Similarly, Dr. Loretta Christensen (Diné [Navajo]), chief medical officer at the Navajo Area Office Indian Health Service, said her areas in Utah, Arizona, and New Mexico instituted early quarantine and travel restriction guidelines, were proactive with shelter-in-place, required mandatory mask-wearing, and limited travel across the Navajo nation, yet still they had the “dubious honor of the highest infection rate per 1,000 in the country.”
She said the native nations’ strengths have been in unified messaging; culturally-integrated contact tracing; explanations on safe traditional ceremonies; and equitable PPE, testing, and vaccine distribution across the nations with an online registry. Yet she has concerns for post-COVID patients and believes there needs to be a plan to address trauma, substance abuse, and other issues magnified during the pandemic.
“It’s been challenging to encourage abstinence from participation in traditional ceremonies,” Christensen said.” “It’s also very hard to distance in small multi-generational homes… and we’ve also had to deal with the fact that almost a third of our homes did not have running water.”
To help mitigate some of the more immediate concerns, IHS did receive more than $1 billion through the CARES Act.

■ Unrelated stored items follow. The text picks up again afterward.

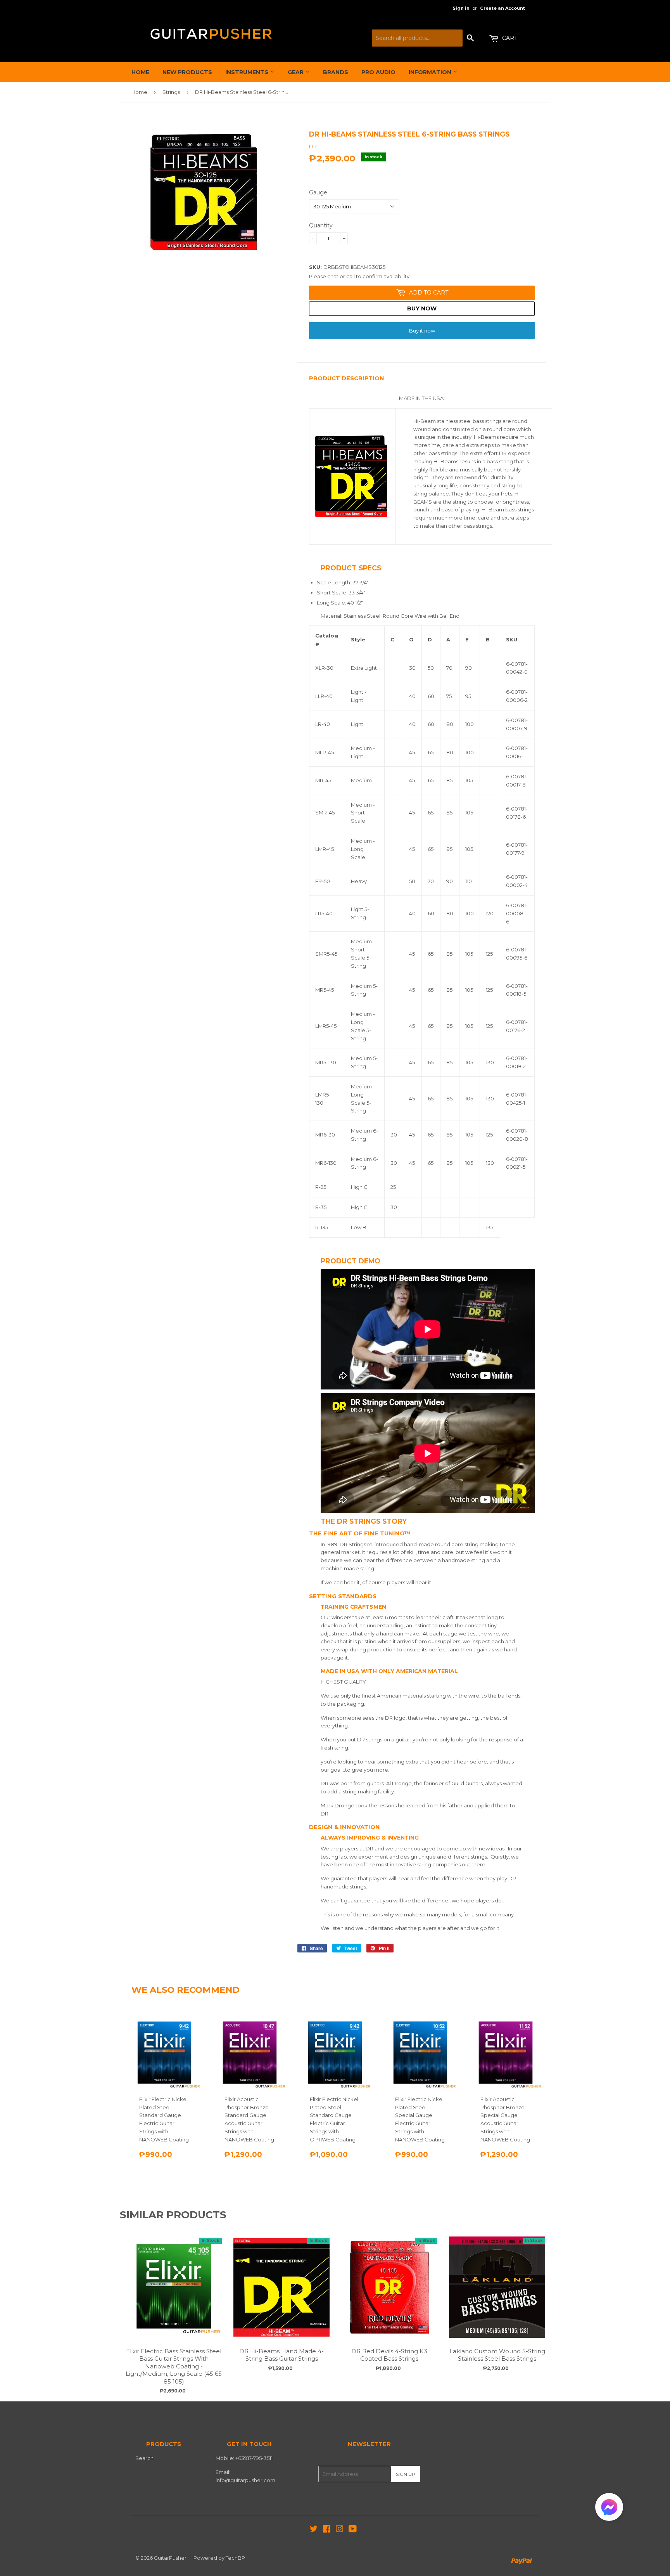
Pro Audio (378, 72)
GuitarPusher (170, 2558)
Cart (509, 38)
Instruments (247, 72)
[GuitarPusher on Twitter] (314, 2530)
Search (144, 2458)
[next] (542, 2312)
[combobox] (417, 38)
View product (173, 2295)
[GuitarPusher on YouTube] (353, 2530)
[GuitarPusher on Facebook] (327, 2530)
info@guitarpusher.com (245, 2480)
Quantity (321, 225)
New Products (187, 72)
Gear (296, 72)
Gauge (318, 192)
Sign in (461, 8)
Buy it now (422, 330)
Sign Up (405, 2474)
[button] (609, 2508)
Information (431, 72)
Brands (335, 72)
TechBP (235, 2558)
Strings (171, 92)
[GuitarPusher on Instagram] (340, 2530)
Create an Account (502, 8)
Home (140, 72)
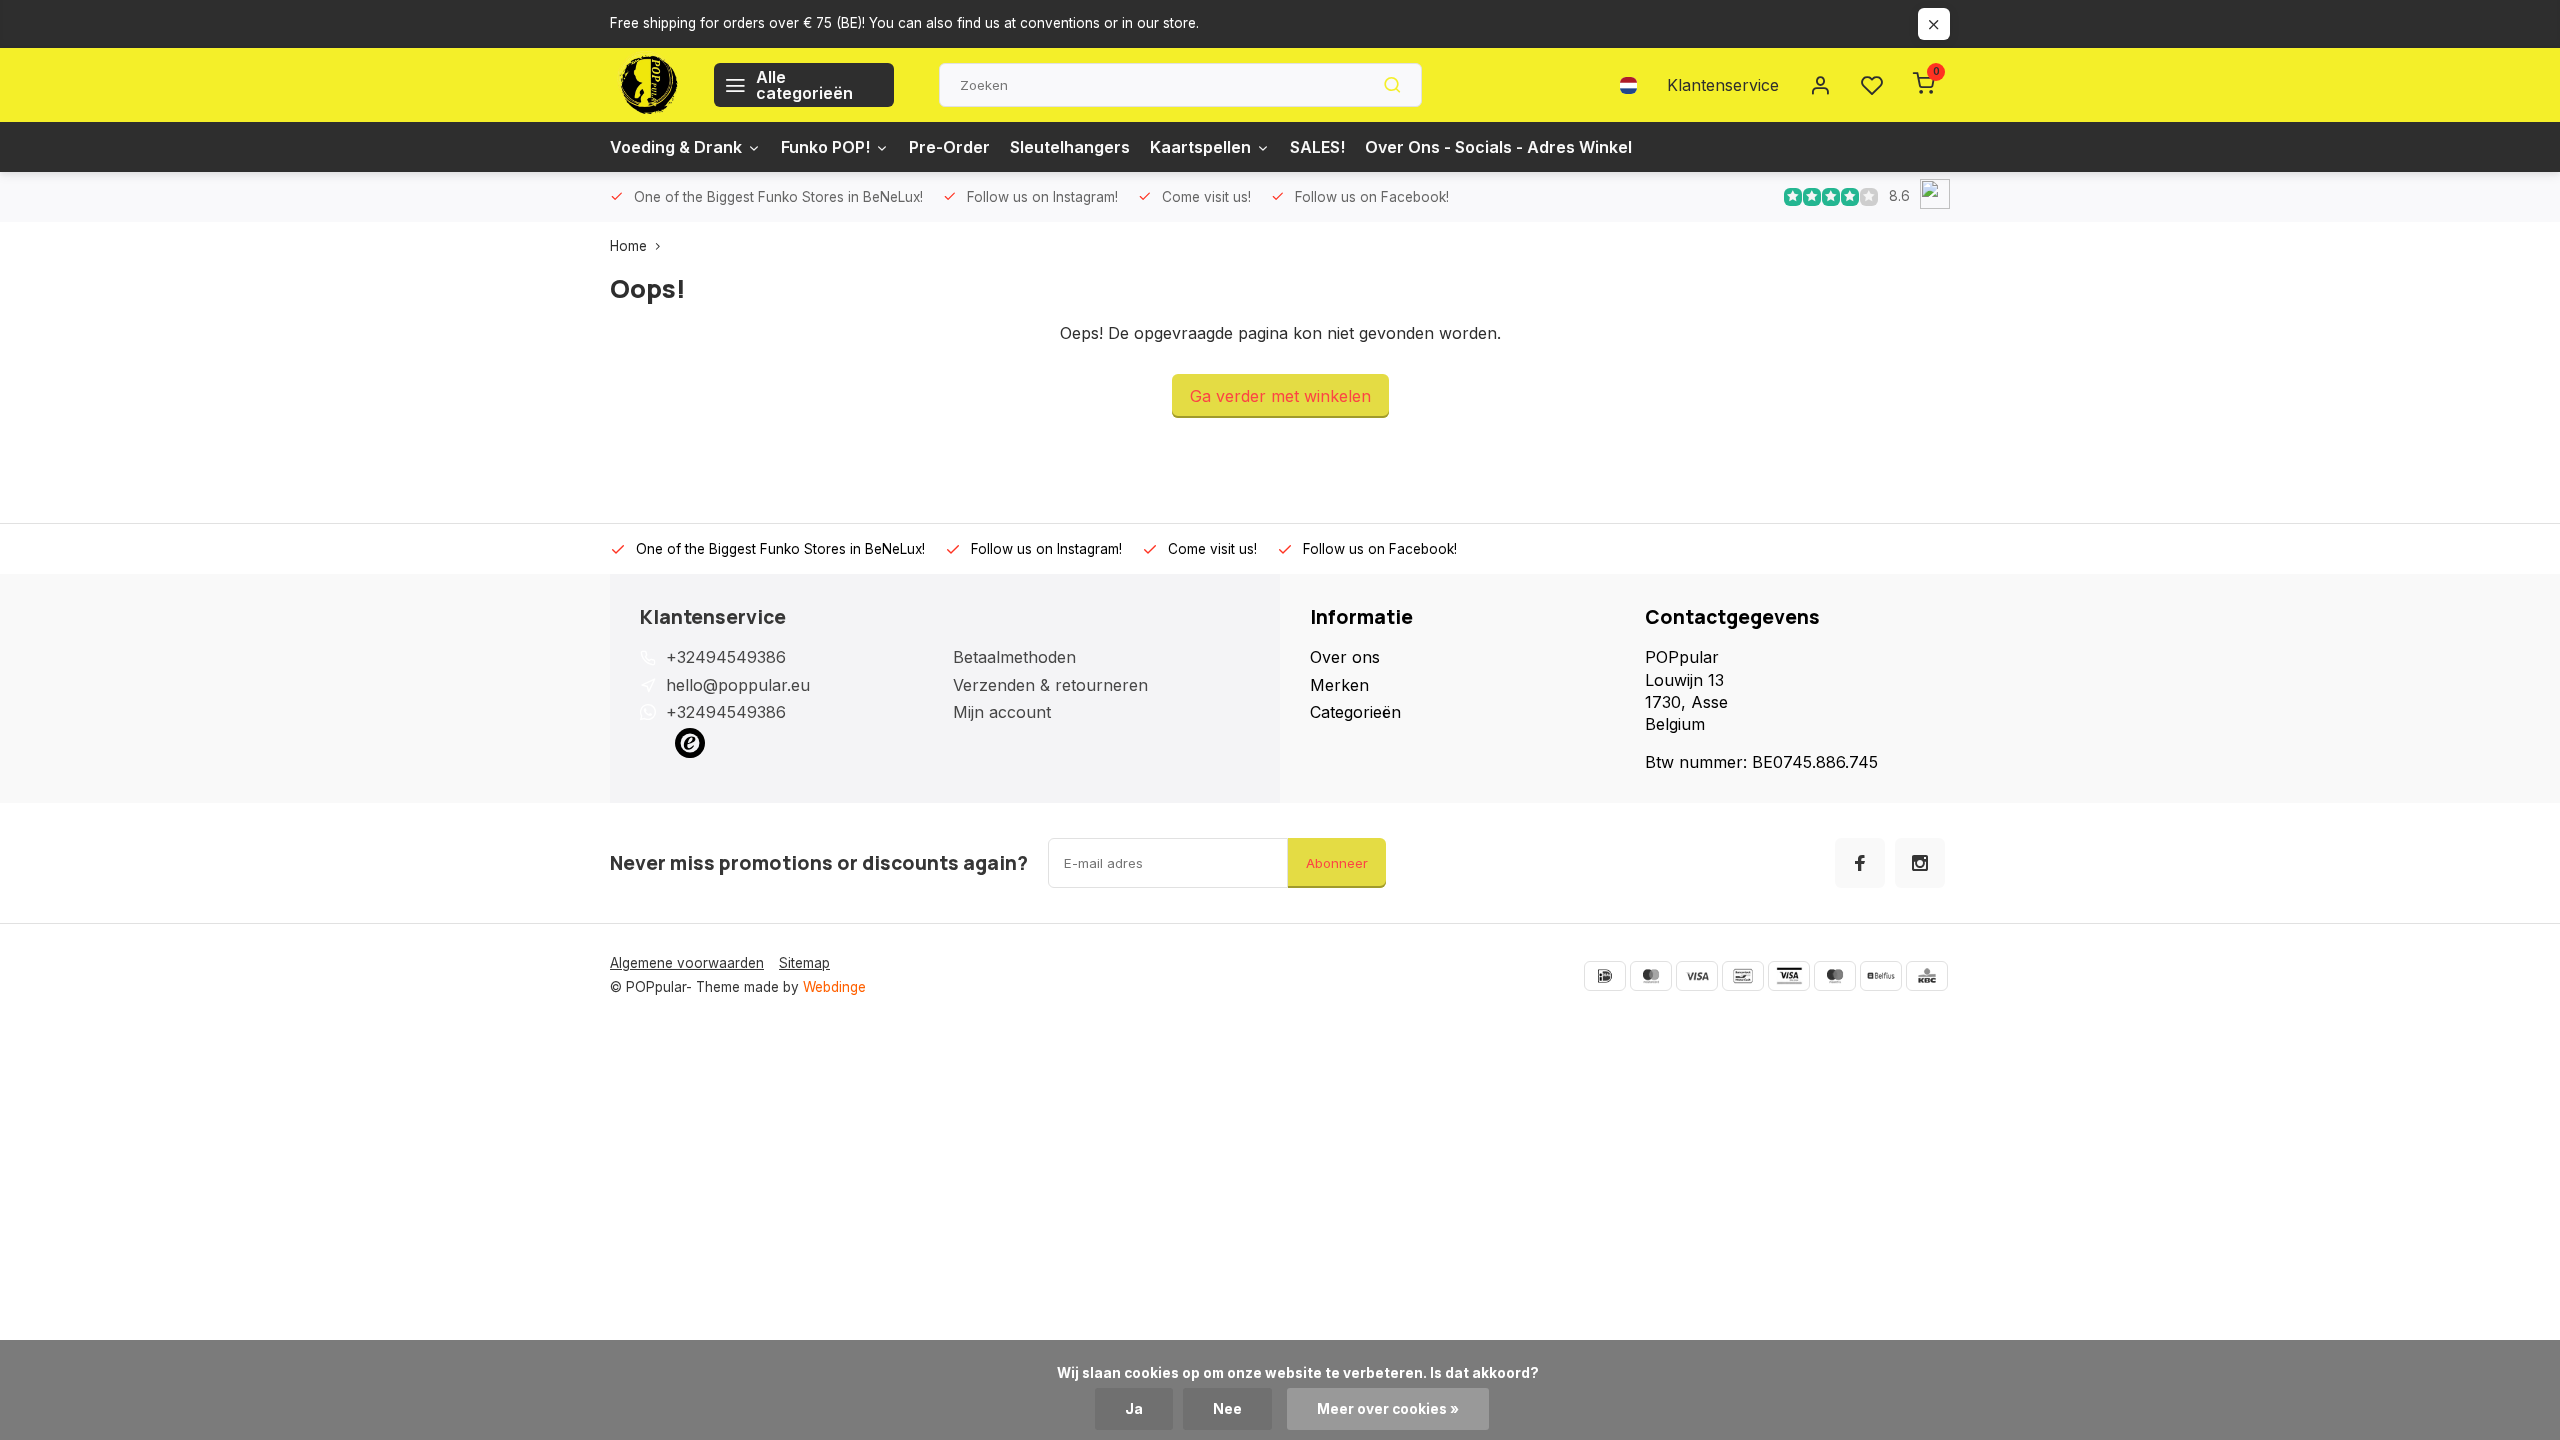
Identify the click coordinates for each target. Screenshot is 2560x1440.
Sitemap (804, 963)
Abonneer (1337, 863)
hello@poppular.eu (738, 685)
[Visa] (1697, 976)
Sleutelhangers (1070, 147)
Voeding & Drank (676, 147)
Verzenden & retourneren (1050, 685)
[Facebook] (1860, 863)
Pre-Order (949, 147)
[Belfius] (1881, 976)
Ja (1134, 1409)
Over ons (1345, 657)
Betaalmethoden (1014, 657)
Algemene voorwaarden (687, 963)
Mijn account (1002, 712)
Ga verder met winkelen (1280, 396)
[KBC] (1927, 976)
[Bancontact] (1743, 976)
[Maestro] (1835, 976)
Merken (1339, 685)
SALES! (1317, 147)
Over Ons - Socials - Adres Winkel (1498, 147)
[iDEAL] (1605, 976)
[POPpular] (647, 85)
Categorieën (1355, 712)
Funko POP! (825, 147)
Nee (1227, 1409)
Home (628, 246)
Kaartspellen (1200, 147)
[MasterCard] (1651, 976)
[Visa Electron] (1789, 976)
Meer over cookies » (1388, 1409)
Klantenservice (1723, 85)
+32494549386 (726, 657)
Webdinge (834, 987)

“We sought input on the distribution of those resources from local tribal leaders,” said Toedt, who said the vast majority went directly to tribes for distribution of PPE, respirators, and therapeutics as well as efforts to maintain isolation and alternate care sites, testing, and contact tracing.
CARES Act funding has also allowed tribes to support ongoing benefits and salaries for essential workers, created a workforce to attack the aforementioned running water problem, and has even helped local utilities to hook up homes to electricity to which they didn’t have prior access. Yet despite help from this one-time funding influx, post-COVID care remains top of mind.
Notwithstanding Indian Country’s “unique political status within the U.S. government” [Davis], all panelists cited that, overall, Indian Health Services has been chronically and historically underfunded and that COVID is leaving tribes with additional barriers to overcome while dealing with more health concerns. Chief medical officers said that post-COVID there will be a particular need for specialists in rural areas, improvements in telehealth capabilities, and greater resources overall for tribal communities.
Regardless of their sovereignty, American Indian and Alaska Native communities look for progress through collaboration.
“Our lives and worlds are connected through this shared space, this earth,” said Davis. “No matter where we live, we’re all in this together.”